The strength of pairwise correlations was characterized by cross-correlograms (CCGs) using standard methods (Bair et al. 2001; Kohn and Smith 2005). The average number of coincident spikes per trial at each time lag was normalized by the product of the geometric mean of the individual units' firing rates and a triangular function that compensated for reduced observations with increased lag, due to the size of our analysis windows. A shift predictor was computed by offsetting the observations of one cell by one trial relative to the other. This shift predictor was subtracted from all presented CCGs. Because static noise frames were redrawn randomly for each trial and dynamic noise frames were randomly redrawn with each appearance, the stimulus was not identical between trials. Use of the shift predictor could therefore have caused an overprediction of synchrony. If cells shared similar tuning, the appearance of a preferred stimulus within the noise may have caused simultaneous increases in firing between these cells, resulting in the appearance of synchrony. Because the noise in the previous or subsequent trial would have been unlikely to contain this same preferred noise stimulus configuration, as the effect of simultaneous activity increase, evoked by the preferred stimulus, would not have been present in the shift predictor and therefore would not have been subtracted. However, we found very little pairwise synchrony, suggesting this potential for overprediction is not an issue in our data.

CCGs were initially computed over a 200-ms period of time with a 1-ms resolution, during three different trial-defined periods. “No stimulus” was defined as the 200 ms immediately preceding onset of the noise stimulus, when the animal was fixating a point on a blank grey screen. “Noise stimulus” was the last 200 ms of the noise stimulus, immediately preceding shape onset, and “shape stimulus” included the first 200 ms following shape onset. All trials in which the stimulus appeared at least 300 ms after fixation onset were included in the fixation only condition. For trials to be included in the noise and shape stimulus conditions, a shape had to appear at least 260 ms after noise stimulus onset and the animal had to maintain fixation for at least 200 ms after shape onset. The first 60 ms after noise stimulus onset were always excluded due to the response onset latency of the recorded neurons. Because peaks were noisy and difficult to visualize at a 1-ms resolution, the CCGs were also binned at an 11-ms resolution.

Event-aligned correlations were quantified from CCGs computed over a 40-ms period with a 1-ms resolution. The area under this CCG from lags of −25 to 25 ms was plotted against the time from either stimulus or shape onset. For trials to be included in the stimulus onset-aligned CCGs, there had to be a delay of at least 300 ms between fixation onset and stimulus onset, and at least 200 ms between stimulus onset and shape appearance so that the stimulus-aligned CCGs never included shape responses. For the shape-aligned CCGs, there had to be at least 260 ms between noise stimulus onset and shape appearance, and the animal had to remain fixated for at least 200 ms after shape onset so that the shape-aligned responses never included activity after the saccade.

**BRIEF 1:**
Decide whether each statement below agrees with the passage on cross-correlograms. Answer yes or no for each, quoting the words of the passage that settle it.
(a) The shift predictor was subtracted from all presented CCGs.
(b) Static noise frames stayed the same from one trial to the next.
(c) Event-aligned correlations came from CCGs computed over a 200-ms period.
**BRIEF 2:**
Copy word for word the stretch of the passage on cross-correlograms from "Event-aligned correlations were" through "after the saccade.".

**LISTED RECORDS:**
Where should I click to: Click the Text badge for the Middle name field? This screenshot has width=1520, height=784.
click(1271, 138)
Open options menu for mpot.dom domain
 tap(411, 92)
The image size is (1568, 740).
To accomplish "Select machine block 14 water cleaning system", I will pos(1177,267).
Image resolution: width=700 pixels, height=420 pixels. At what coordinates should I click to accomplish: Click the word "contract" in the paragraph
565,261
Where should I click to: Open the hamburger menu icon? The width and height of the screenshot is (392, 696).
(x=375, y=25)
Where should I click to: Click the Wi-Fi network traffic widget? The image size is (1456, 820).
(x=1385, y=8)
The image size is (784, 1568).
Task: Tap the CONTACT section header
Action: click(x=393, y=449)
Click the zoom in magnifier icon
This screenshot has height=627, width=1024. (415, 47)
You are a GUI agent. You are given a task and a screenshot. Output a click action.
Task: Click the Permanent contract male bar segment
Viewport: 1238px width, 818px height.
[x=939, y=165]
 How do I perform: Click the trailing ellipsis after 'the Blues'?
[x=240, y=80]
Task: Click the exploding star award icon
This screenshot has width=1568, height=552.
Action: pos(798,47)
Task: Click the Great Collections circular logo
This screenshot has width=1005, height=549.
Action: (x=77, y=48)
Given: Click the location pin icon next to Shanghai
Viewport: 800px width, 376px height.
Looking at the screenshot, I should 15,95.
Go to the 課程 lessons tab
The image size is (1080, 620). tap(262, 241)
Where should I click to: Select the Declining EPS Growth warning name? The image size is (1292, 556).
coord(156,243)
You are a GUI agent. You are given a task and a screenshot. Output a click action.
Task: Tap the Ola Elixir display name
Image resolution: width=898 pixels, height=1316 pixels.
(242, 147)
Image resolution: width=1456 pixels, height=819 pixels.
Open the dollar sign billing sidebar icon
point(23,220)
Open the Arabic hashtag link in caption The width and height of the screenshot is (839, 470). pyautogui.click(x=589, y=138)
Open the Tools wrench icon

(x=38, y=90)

**ANSWER AREA 1:**
(a) Yes: "This shift predictor was subtracted from all presented CCGs."
(b) No: "static noise frames were redrawn randomly for each trial"
(c) No: "Event-aligned correlations were quantified from CCGs computed over a 40-ms period with a 1-ms resolution."

**ANSWER AREA 2:**
Event-aligned correlations were quantified from CCGs computed over a 40-ms period with a 1-ms resolution. The area under this CCG from lags of −25 to 25 ms was plotted against the time from either stimulus or shape onset. For trials to be included in the stimulus onset-aligned CCGs, there had to be a delay of at least 300 ms between fixation onset and stimulus onset, and at least 200 ms between stimulus onset and shape appearance so that the stimulus-aligned CCGs never included shape responses. For the shape-aligned CCGs, there had to be at least 260 ms between noise stimulus onset and shape appearance, and the animal had to remain fixated for at least 200 ms after shape onset so that the shape-aligned responses never included activity after the saccade.